第2回科学技術外交シンポジウム開催
4年間の科学技術顧問活動を振り返り、
今後の在り方を考える
日本の科学技術外交をより発展させるために
セッションIIは、「これからの科学技術外交への期待」と題したパネルディスカッションに移りました。
モデレーターのGRIPS名誉教授の白石隆氏は冒頭、第4期科学技術基本計画の策定中に東日本大震災が起こり、その際の英政府首席科学顧問の対応に強い印象を受けたことから、科学技術外交を基本計画にいれたと回想。岸顧問が、期待通りに科学技術外交面で成果を出した点に謝意を表明しました。
続いて小林喜光氏(三菱ケミカルホールディングス取締役会長)が、グローバル時代における「企業の価値」について紹介。企業経営と同様、国家も三次元的な新しい尺度が必要だとして、サイエンスをベースにした日本の外交について持論を述べました。続いて、五神真氏(東京大学総長)は、世界が資本集約型から知識集約型に変わる中で、日本がどうやって知識集約型社会に転換するかが肝要だとして、Society 5.0を提唱する方向性は先進的だが取り組むスピードが遅いと指摘すると同時に、科学技術外交に必要な大学教育の在り方についても再考が必要だと訴えました。
また、ポール・マデン駐日英国大使の代理として出席したスー・木下駐日英国大使館公使参事官は、日英間の共同研究は質が高いと評価した上で、科学外交の三類型に沿って両国間の科学技術外交に関する課題を提示。科学技術外交は今後、さらに重要になると強調しました。濵口道成氏(科学技術振興機構(JST)理事長)は、科学技術と開発協力(ODA)を融合させたSATREPSの成果を紹介し、「科学技術外交の戦略性を議論する場」と「科学技術顧問と在外公館、現場間の堅固な連携」、「科学技術外交を支える基盤インフラの財政強化」が、国際的な課題解決に必要だと訴えました。最後に、小川尚子氏(日本経済団体連合会産業技術本部統括主幹)は、産業界が科学技術外交に期待するのは世界中から優秀な人材を集めることと、企業が単独では取り組めない国際競争を左右するグローバルなルール形成だと強調しました。

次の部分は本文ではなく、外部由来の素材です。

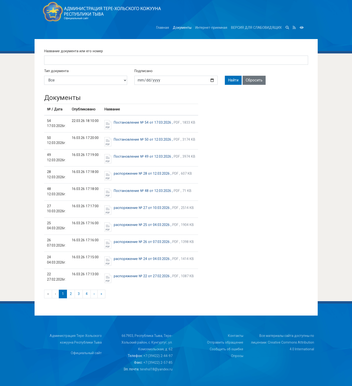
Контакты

パネリストの講演を終えモデレーターの白石氏は、「エマージング・テクノロジー(新興技術)」を取り巻くあらゆる場面でレジューム変化が起こっていると総括。岸顧問による「科学外交」と「科学技術外交」は分けるべきだとの指摘に首肯し、日本の立ち位置の決め方が重要だと述べました。
最後に岸氏が、「パネリストからの話題提供が非常に充実していた。ぜひこれらを実行に移したい。大事なことは戦略を作り実行することだと肝に銘じたい」と締めくくり、シンポジウムを終えました。
*後日、2020年1月16日に、外務大臣科学技術顧問の岸氏より第2回科学技術外交シンポジウムの議論の内容をまとめた報告書が外務副大臣若宮健嗣氏に手交されました。